The intrinsic fluorescence of Lipofectamine™ 2000 and Lipofectamine™ under FITC conditions was examined and the results were as follows:
- Lipofectamine™ 2000 in serum-free conditions (with or without DNA) - weak whitish fluorescence.
- Lipofectamine™ 2000 in serum-containing conditions (with or without DNA) - medium white and red fluorescence.
- Lipofectamine™ & Lipofectamine™ PLUS (with or without DNA) - orange fluorescence.
- We haven't seen any significant green fluorescence attributable to the Lipofectamine™.

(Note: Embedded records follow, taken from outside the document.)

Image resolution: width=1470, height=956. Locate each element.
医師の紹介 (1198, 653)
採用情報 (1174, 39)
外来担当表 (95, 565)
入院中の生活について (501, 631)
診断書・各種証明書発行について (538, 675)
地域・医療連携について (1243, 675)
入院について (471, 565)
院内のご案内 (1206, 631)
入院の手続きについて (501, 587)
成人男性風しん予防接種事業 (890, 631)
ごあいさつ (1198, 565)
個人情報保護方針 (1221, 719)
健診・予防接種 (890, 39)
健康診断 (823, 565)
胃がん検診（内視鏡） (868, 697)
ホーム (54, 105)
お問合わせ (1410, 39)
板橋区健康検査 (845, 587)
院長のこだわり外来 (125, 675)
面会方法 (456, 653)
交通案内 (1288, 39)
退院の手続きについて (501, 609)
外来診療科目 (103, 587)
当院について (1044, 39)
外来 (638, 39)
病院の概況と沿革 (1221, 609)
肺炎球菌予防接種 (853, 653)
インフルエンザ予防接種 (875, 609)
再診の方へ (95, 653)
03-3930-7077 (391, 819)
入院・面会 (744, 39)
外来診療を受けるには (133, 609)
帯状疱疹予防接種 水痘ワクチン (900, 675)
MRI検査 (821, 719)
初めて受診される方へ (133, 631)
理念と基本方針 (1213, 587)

These observations were made after transfection of CHO-K1 cells and by examining the live cells in PBS. Other lipid transfection reagents were not studied extensively on this issue, but it is very likely they will produce fluorescence in transfected cells.

Fluorescence from various media components may be where the problem lies. For example, riboflavin apparently fluoresces in the green wavelength and thus DMEM, which has a high riboflavin content, can be problematic in fluorescence experiments. Ham's F12 medium is 10x lower in riboflavin and is more suitable for fluorescence work.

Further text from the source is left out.